Aim of the exercise:
Include no pictures. Output exactly the lines from the one that contains "At what coordinates" through the final line of the entries.

── Records for the exercise

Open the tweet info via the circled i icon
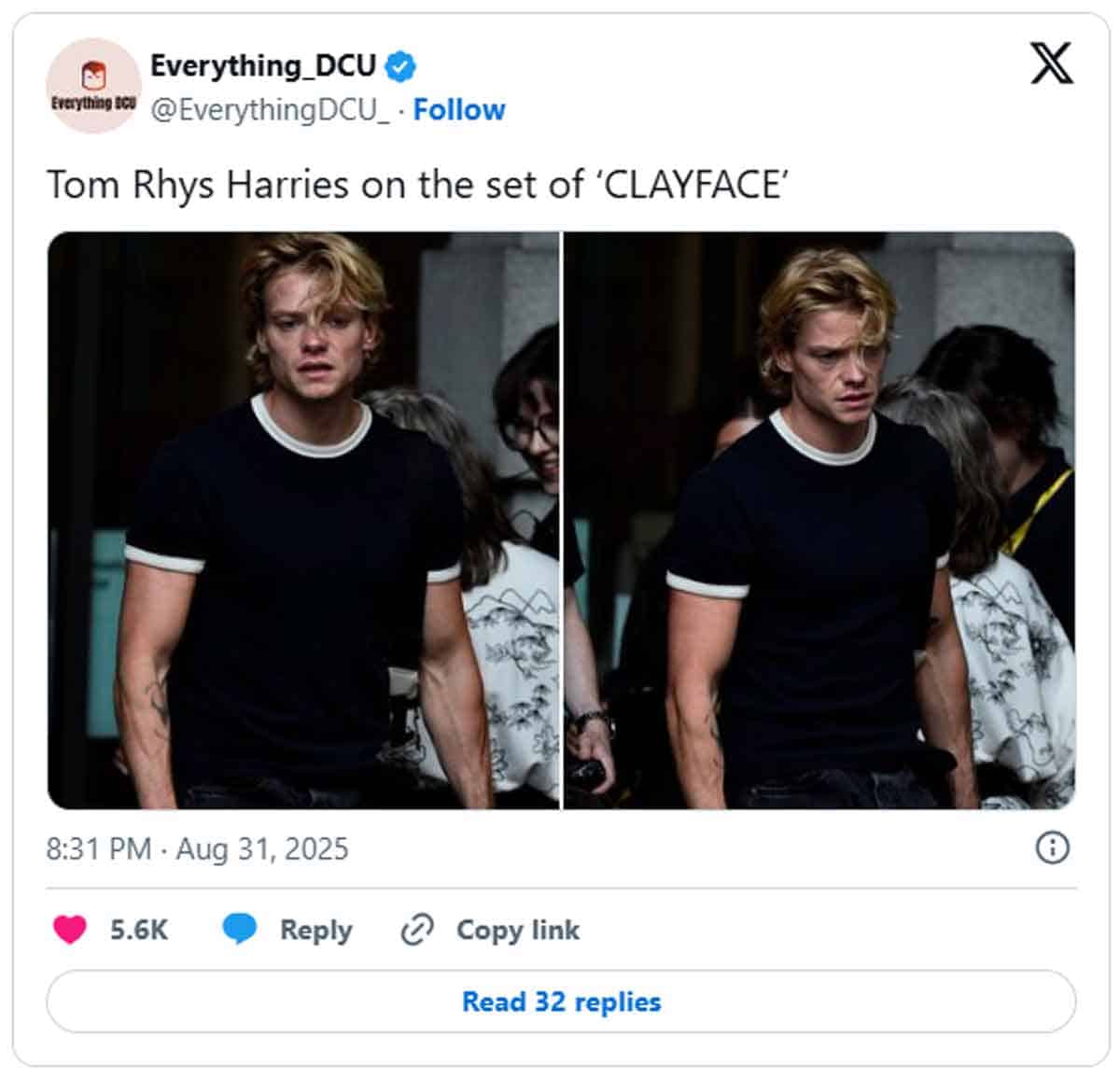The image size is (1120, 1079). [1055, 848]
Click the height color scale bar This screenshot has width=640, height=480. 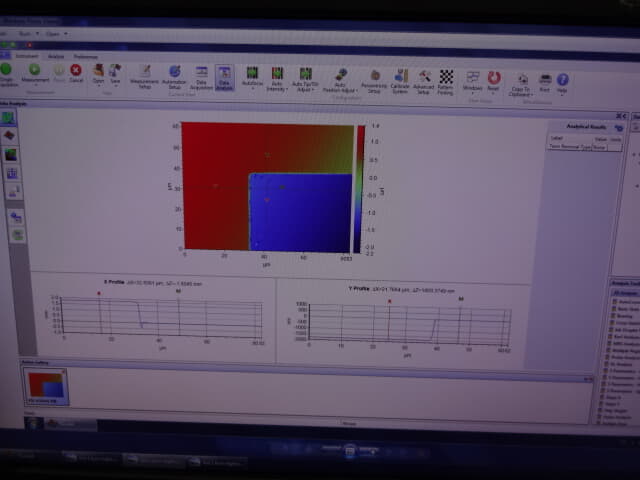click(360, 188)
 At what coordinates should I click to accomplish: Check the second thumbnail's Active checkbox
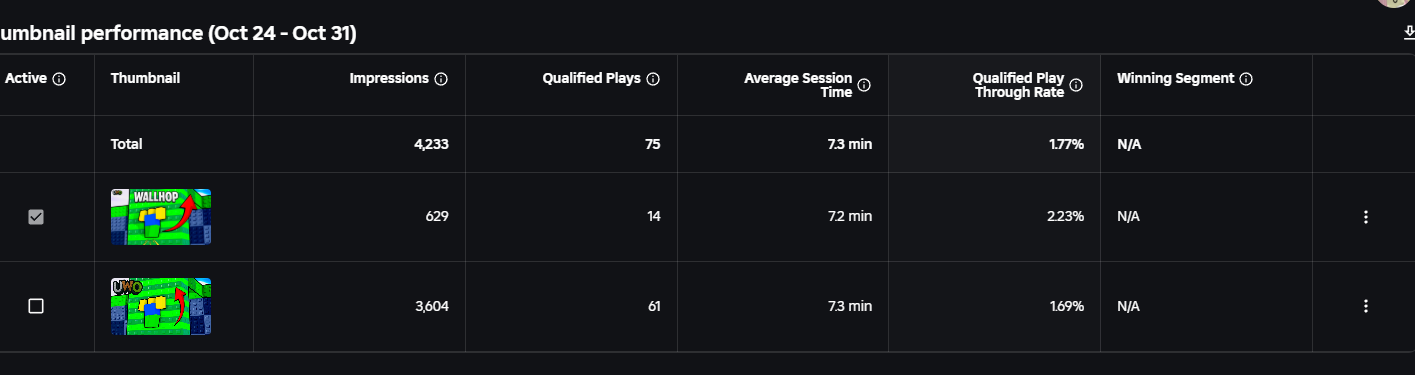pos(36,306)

────

Task solution:
 At what coordinates should I click to accomplish: Check the second thumbnail's Active checkbox
pos(36,306)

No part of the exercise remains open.